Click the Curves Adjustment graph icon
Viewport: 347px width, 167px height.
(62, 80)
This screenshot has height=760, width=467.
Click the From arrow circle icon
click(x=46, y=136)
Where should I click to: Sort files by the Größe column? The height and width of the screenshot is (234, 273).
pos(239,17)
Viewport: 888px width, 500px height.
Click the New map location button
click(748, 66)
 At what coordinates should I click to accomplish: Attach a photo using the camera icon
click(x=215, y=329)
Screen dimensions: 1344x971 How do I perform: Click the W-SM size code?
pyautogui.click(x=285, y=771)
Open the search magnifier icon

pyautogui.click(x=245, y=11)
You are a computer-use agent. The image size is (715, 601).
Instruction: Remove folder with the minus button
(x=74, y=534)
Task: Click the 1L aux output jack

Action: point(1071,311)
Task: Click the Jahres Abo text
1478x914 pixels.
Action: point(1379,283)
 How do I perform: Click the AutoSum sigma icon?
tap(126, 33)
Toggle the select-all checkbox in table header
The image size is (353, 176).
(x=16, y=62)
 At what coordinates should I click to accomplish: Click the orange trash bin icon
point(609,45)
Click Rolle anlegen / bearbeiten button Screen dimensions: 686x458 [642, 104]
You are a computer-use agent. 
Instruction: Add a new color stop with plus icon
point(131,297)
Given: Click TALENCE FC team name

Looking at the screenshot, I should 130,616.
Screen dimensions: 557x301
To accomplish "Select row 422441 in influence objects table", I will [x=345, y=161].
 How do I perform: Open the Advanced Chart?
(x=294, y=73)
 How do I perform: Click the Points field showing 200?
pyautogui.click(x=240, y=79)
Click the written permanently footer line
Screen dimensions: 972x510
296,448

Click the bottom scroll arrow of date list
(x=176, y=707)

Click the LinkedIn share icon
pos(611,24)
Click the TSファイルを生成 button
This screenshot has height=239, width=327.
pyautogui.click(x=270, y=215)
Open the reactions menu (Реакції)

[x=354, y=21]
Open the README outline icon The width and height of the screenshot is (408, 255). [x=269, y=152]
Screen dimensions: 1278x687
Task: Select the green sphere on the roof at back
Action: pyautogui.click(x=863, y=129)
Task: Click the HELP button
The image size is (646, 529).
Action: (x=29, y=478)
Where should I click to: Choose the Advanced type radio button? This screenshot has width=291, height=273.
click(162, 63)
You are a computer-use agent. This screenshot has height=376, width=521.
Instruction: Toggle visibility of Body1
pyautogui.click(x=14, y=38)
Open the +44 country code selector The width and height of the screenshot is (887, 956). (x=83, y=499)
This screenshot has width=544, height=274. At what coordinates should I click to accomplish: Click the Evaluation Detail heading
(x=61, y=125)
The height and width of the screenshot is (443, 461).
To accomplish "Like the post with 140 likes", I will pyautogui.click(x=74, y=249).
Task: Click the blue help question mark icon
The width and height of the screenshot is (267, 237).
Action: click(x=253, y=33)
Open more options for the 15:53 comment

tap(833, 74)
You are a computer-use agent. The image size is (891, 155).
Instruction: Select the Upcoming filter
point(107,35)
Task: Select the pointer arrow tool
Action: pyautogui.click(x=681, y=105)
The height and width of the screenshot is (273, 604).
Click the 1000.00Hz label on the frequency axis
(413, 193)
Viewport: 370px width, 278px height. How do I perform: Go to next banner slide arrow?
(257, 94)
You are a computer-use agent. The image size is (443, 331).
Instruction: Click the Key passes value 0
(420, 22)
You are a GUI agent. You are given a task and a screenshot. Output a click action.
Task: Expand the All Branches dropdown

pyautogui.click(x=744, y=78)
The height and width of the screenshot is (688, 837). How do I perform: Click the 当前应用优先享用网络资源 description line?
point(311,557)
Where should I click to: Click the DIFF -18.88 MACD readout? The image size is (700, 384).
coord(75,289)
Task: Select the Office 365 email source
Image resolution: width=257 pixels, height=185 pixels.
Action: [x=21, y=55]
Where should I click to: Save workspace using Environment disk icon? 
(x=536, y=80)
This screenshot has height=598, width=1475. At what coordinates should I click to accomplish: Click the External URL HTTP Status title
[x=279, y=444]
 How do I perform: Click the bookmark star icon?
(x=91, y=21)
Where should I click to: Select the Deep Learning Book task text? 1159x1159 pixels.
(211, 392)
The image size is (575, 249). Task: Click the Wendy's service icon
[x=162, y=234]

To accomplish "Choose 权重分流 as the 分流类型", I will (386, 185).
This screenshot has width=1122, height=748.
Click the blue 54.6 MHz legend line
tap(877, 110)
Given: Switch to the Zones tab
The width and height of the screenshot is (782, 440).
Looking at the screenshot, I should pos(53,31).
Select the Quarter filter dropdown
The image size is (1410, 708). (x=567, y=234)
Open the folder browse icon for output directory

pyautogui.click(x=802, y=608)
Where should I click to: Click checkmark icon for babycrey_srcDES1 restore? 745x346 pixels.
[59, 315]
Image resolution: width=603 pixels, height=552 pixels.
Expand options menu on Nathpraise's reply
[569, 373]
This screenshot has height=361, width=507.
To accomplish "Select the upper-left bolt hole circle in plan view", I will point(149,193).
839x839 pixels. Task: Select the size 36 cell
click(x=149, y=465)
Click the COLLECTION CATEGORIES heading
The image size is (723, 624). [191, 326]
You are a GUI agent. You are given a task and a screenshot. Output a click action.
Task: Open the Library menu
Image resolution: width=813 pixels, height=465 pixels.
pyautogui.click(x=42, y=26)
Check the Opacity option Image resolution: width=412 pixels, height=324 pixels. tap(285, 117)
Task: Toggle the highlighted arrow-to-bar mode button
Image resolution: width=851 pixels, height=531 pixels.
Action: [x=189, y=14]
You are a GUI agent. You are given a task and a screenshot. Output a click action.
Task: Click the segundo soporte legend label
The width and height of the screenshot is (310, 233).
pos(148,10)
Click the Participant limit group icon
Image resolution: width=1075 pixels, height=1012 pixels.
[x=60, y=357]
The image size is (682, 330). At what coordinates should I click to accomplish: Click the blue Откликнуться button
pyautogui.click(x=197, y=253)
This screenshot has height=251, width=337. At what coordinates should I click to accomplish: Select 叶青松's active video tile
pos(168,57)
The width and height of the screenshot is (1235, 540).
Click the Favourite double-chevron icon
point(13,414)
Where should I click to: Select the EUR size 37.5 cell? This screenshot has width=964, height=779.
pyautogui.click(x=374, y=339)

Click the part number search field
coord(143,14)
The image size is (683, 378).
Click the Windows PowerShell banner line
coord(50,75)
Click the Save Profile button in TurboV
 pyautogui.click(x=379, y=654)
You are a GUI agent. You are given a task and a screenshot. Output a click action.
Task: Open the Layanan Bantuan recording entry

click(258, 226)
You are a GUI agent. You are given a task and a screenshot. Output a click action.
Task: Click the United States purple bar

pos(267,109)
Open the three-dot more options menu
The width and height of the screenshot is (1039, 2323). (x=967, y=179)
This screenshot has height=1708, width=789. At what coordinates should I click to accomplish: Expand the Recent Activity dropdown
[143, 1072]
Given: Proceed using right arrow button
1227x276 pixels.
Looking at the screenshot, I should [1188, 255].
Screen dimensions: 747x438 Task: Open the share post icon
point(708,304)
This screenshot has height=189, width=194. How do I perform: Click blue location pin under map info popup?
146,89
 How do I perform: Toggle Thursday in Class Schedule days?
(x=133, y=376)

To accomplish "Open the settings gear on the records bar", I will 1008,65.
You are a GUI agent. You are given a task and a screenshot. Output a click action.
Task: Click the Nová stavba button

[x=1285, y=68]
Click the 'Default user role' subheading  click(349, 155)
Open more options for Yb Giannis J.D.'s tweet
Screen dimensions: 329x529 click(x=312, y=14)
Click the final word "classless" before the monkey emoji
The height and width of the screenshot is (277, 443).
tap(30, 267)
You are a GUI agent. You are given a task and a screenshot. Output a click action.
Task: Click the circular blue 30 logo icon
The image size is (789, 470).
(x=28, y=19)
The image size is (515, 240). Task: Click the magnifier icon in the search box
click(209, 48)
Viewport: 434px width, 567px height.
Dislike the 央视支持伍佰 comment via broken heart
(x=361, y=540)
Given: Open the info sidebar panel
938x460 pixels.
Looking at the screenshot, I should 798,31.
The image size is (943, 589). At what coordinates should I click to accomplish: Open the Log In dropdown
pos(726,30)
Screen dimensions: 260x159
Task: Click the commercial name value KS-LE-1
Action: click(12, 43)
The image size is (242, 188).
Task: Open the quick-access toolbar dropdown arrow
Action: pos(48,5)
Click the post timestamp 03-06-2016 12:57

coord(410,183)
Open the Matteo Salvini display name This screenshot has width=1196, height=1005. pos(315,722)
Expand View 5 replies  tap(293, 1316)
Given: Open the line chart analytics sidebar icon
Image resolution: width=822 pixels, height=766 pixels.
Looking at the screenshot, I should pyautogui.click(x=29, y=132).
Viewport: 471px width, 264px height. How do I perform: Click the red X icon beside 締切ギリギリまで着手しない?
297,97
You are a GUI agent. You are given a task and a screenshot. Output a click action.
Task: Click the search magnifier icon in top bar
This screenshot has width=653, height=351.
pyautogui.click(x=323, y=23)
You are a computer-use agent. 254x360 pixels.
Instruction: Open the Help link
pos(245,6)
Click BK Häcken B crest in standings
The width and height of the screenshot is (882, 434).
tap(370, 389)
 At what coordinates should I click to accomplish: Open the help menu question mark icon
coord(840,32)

HOW TO COMPLETE THIS TASK:
Starting at the first line of the data above, please restate word for word every line up to and including the one that holds "You are a computer-use agent. The image size is (715, 601).", and add nothing else.

FINISHED EXERCISE:
Click the Curves Adjustment graph icon
Viewport: 347px width, 167px height.
(62, 80)
This screenshot has height=760, width=467.
Click the From arrow circle icon
click(x=46, y=136)
Where should I click to: Sort files by the Größe column? The height and width of the screenshot is (234, 273).
pos(239,17)
Viewport: 888px width, 500px height.
Click the New map location button
click(748, 66)
 At what coordinates should I click to accomplish: Attach a photo using the camera icon
click(x=215, y=329)
Screen dimensions: 1344x971 How do I perform: Click the W-SM size code?
pyautogui.click(x=285, y=771)
Open the search magnifier icon

pyautogui.click(x=245, y=11)
You are a computer-use agent. The image size is (715, 601).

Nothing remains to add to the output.